Out of the listing below, copy every line that carries the string "This".

- Data extracts
------------

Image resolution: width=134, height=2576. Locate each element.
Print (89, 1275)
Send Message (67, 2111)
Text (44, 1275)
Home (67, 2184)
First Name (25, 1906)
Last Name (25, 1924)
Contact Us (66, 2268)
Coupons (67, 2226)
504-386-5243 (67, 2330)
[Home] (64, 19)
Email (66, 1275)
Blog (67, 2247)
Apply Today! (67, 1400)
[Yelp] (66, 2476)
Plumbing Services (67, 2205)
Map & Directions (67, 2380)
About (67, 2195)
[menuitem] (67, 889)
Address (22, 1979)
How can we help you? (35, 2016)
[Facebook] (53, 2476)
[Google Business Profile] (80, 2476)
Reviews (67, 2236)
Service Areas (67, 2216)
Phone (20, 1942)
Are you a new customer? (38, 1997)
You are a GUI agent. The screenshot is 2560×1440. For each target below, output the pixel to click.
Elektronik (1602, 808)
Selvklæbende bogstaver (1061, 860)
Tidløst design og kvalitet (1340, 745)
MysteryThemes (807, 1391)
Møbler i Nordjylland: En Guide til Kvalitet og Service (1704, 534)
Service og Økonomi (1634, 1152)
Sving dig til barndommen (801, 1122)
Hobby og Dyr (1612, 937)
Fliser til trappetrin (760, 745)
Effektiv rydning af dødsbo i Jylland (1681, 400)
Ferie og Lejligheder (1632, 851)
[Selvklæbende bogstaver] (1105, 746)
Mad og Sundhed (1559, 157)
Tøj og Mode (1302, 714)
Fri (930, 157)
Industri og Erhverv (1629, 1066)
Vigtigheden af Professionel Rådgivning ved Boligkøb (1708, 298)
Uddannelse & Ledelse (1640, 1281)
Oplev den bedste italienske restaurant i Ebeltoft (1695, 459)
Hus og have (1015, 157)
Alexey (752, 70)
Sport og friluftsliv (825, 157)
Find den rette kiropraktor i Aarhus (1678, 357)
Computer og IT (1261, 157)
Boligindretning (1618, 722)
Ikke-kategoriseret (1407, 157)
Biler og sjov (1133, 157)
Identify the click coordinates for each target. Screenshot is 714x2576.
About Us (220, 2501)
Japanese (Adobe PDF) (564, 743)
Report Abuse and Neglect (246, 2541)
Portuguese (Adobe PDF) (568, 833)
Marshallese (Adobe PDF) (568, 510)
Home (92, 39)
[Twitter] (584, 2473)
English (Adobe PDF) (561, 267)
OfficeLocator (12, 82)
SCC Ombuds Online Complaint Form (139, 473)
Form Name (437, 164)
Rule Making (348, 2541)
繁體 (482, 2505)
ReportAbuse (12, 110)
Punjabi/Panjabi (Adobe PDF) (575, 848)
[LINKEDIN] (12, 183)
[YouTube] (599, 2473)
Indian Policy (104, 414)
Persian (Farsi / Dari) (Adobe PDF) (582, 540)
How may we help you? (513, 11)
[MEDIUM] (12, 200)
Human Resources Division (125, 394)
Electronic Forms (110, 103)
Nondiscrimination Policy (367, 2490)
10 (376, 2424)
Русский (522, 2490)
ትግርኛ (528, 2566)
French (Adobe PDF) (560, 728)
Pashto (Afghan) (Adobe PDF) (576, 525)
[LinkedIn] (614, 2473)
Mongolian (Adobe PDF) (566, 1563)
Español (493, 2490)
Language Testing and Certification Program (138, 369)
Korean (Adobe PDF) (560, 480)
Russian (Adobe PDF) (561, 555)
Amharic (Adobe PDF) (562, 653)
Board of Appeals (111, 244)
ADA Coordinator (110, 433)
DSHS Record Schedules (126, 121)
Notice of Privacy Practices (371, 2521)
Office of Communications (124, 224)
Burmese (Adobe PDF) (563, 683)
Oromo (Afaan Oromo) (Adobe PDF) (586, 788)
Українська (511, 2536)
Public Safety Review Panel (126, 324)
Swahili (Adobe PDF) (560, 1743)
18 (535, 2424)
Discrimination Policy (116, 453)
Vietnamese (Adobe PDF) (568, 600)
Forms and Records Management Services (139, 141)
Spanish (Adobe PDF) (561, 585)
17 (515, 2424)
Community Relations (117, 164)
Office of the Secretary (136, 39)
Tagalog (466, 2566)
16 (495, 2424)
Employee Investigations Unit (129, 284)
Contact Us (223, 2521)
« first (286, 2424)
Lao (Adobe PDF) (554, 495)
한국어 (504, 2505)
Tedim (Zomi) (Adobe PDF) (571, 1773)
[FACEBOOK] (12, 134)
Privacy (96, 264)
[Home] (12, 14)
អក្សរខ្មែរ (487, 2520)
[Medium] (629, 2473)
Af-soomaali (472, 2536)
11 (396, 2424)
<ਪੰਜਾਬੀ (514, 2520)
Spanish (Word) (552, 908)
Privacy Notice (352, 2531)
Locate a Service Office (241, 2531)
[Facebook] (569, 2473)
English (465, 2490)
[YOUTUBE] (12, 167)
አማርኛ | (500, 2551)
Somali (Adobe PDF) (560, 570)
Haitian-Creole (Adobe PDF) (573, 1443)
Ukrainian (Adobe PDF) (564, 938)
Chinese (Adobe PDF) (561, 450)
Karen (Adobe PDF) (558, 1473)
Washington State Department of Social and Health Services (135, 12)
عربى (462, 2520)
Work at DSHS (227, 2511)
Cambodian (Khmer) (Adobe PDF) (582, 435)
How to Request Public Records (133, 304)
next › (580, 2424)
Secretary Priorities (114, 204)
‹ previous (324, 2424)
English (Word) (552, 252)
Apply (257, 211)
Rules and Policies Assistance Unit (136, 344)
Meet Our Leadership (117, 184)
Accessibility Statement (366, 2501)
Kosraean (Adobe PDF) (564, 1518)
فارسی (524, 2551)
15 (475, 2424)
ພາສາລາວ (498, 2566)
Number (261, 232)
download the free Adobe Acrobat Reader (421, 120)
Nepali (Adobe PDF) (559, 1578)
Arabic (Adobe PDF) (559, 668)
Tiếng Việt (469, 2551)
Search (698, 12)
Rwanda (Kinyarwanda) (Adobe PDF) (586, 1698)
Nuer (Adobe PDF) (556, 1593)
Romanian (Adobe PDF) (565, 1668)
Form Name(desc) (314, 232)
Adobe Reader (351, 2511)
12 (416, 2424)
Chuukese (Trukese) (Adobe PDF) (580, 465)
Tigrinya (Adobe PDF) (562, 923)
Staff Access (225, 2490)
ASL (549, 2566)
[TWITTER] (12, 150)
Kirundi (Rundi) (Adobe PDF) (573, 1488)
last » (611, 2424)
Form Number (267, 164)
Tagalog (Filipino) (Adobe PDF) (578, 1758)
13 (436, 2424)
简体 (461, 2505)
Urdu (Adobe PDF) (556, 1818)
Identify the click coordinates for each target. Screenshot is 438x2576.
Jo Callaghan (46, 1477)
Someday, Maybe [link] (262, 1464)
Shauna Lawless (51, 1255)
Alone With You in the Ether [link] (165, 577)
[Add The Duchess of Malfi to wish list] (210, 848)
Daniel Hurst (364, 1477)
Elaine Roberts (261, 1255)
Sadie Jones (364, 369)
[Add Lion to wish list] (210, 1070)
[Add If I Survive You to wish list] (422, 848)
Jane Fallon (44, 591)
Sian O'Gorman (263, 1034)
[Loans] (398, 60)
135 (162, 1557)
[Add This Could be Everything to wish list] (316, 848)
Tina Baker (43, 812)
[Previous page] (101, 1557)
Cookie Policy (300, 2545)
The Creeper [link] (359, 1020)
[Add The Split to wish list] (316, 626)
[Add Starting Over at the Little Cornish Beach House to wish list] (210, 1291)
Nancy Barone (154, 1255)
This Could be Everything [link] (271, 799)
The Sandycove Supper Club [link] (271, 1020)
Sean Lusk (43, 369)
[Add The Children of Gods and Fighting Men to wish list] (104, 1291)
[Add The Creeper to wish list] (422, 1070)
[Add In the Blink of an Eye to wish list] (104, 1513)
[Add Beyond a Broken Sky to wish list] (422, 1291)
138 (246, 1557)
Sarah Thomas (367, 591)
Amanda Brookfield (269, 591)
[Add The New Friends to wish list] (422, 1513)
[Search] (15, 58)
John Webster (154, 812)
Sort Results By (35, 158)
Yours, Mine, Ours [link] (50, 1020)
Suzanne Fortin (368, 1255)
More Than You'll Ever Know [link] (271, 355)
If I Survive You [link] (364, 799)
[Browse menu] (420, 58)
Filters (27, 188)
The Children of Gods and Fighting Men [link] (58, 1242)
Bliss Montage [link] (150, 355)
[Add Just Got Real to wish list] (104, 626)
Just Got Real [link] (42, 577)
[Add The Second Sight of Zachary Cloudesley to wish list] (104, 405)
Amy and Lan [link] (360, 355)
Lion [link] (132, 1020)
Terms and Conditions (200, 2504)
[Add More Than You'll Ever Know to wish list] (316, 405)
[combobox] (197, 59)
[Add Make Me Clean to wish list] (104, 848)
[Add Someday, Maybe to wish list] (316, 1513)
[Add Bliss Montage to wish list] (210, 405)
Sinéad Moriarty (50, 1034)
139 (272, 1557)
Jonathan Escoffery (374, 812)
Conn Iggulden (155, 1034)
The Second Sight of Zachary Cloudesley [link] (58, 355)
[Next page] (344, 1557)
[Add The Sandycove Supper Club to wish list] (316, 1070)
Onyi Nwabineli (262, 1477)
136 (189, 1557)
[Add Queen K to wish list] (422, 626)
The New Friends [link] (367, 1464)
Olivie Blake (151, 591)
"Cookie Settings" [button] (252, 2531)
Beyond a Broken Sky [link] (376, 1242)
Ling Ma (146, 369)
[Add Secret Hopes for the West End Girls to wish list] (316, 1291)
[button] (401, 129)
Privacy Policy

------------

- Written answer
[Add This Could be Everything to wish list] (316, 848)
This Could be Everything [link] (271, 799)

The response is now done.